*RECORDS SUPPLIED*.
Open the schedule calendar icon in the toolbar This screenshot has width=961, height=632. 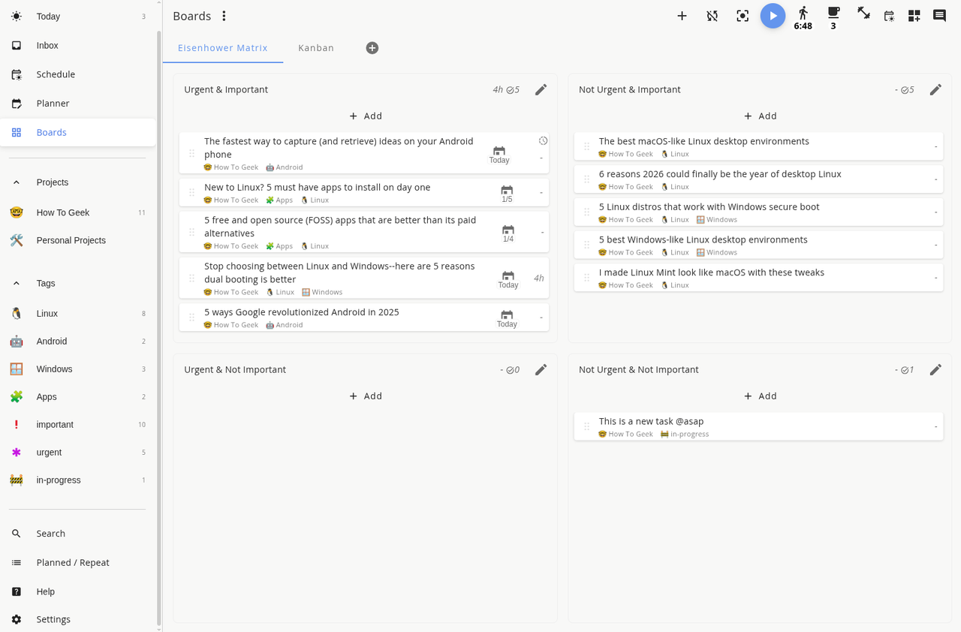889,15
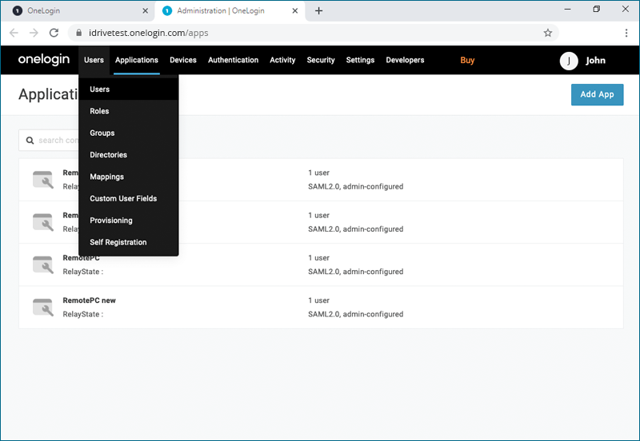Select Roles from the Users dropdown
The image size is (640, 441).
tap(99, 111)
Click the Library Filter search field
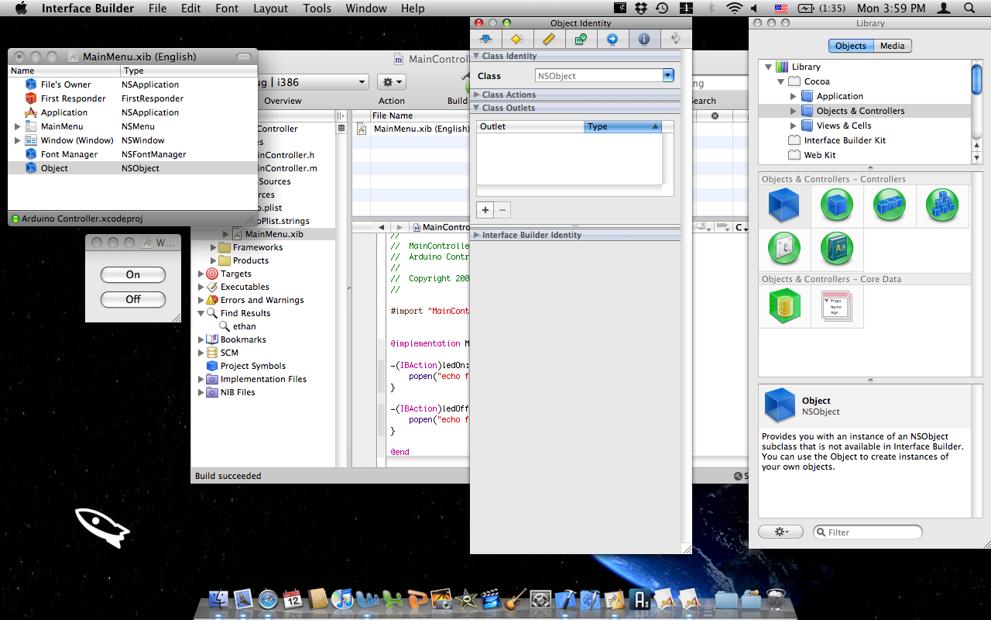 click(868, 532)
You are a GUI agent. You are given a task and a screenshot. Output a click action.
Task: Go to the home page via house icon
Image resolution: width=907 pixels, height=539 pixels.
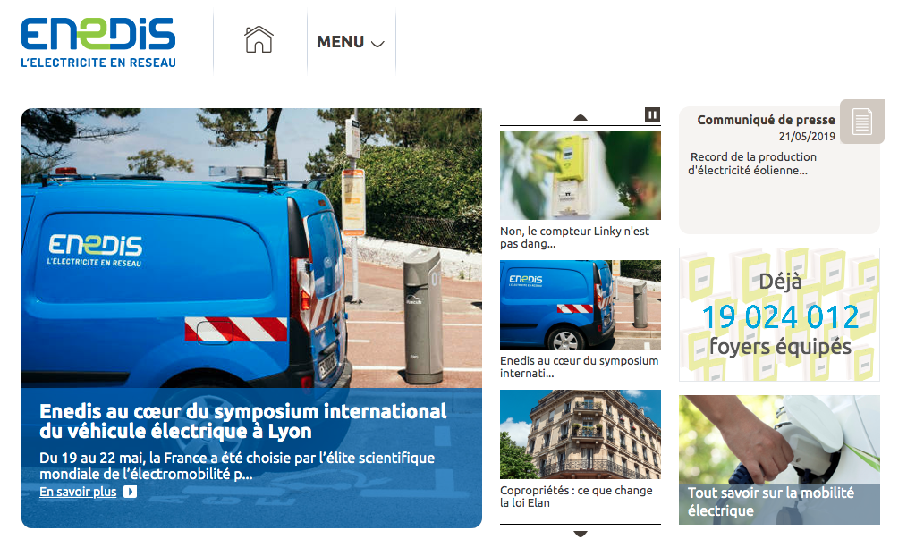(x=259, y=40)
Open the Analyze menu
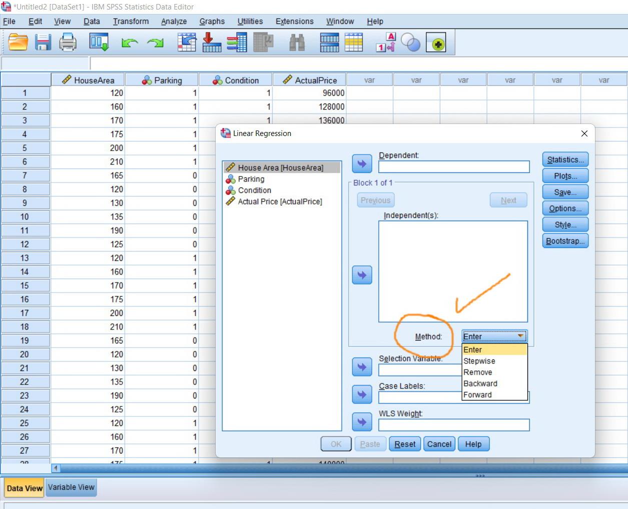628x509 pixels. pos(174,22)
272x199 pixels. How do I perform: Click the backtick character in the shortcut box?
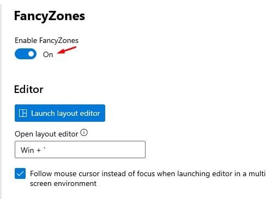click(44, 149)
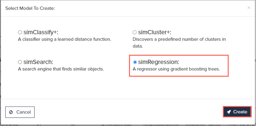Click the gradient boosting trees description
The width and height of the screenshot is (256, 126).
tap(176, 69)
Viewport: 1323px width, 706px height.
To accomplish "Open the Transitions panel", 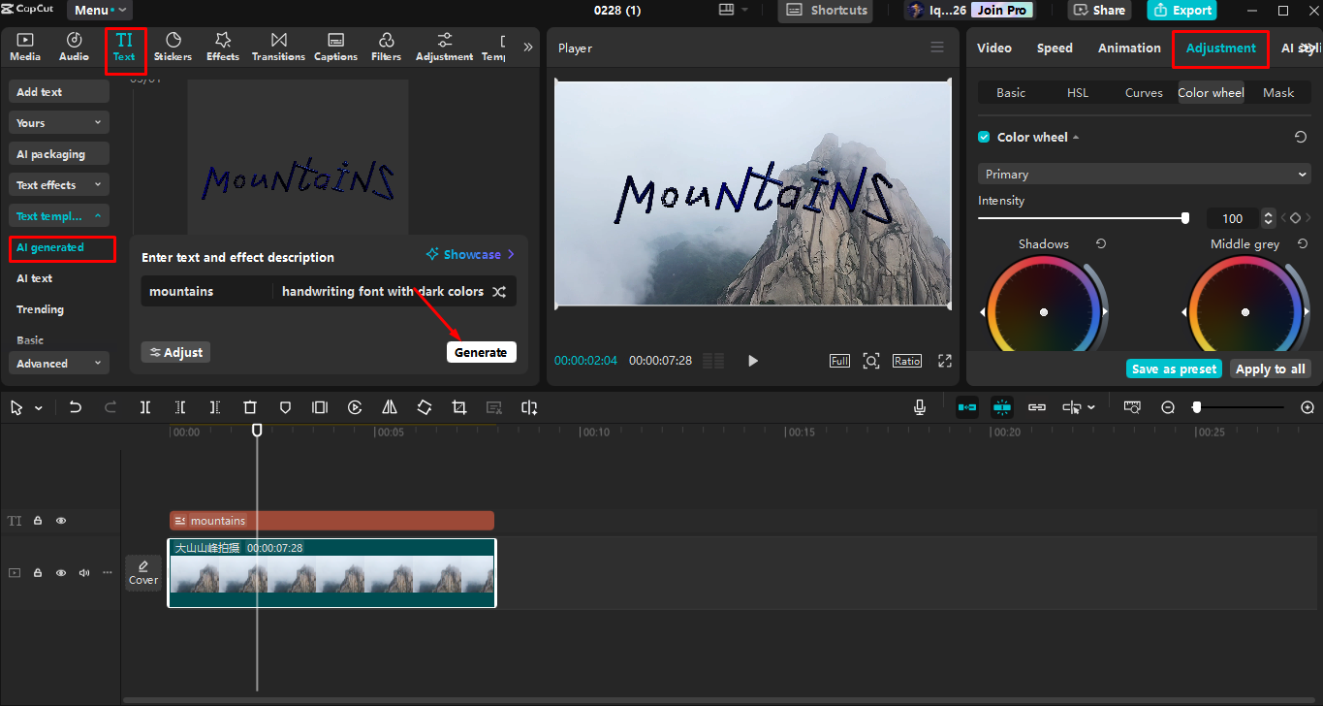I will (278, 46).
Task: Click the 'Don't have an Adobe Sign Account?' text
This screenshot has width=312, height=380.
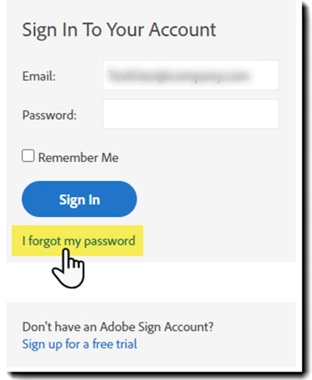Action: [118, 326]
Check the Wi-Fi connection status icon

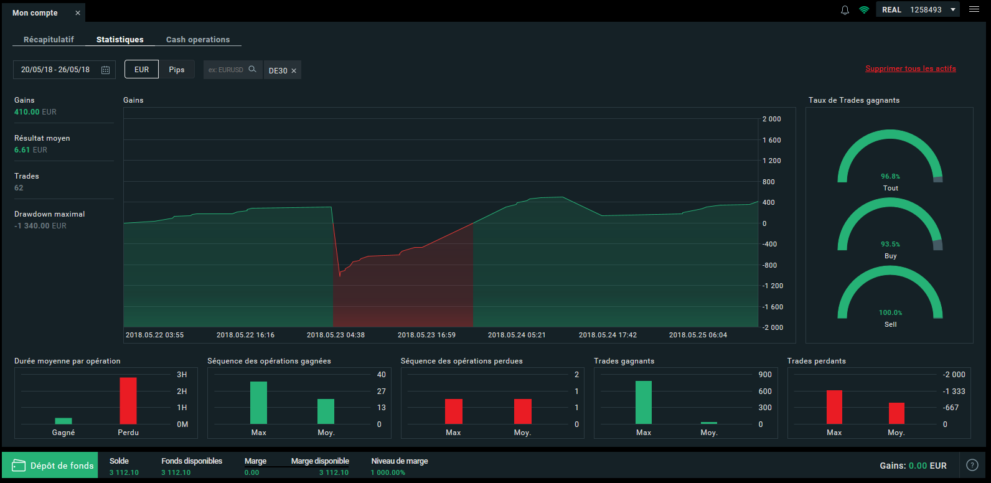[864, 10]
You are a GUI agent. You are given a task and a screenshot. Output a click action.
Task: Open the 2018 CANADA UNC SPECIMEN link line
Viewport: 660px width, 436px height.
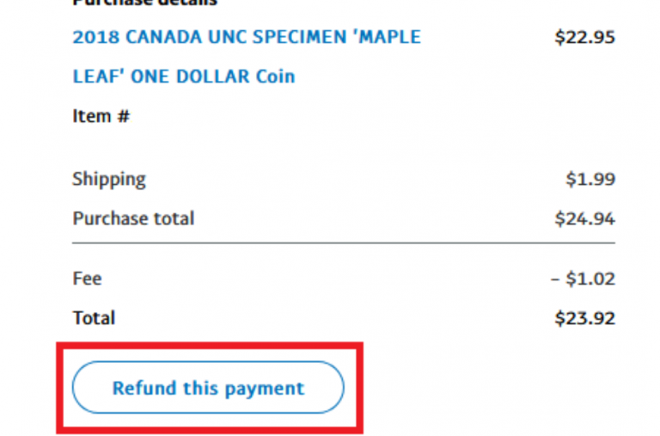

*WHAT THE EXERCISE ASKS*.
The required answer is each line of the data in which the word "Viewport" appears.

*YOUR RESPONSE*.
Viewport: 1323px width, 706px height.
Viewport: 660px width, 436px height.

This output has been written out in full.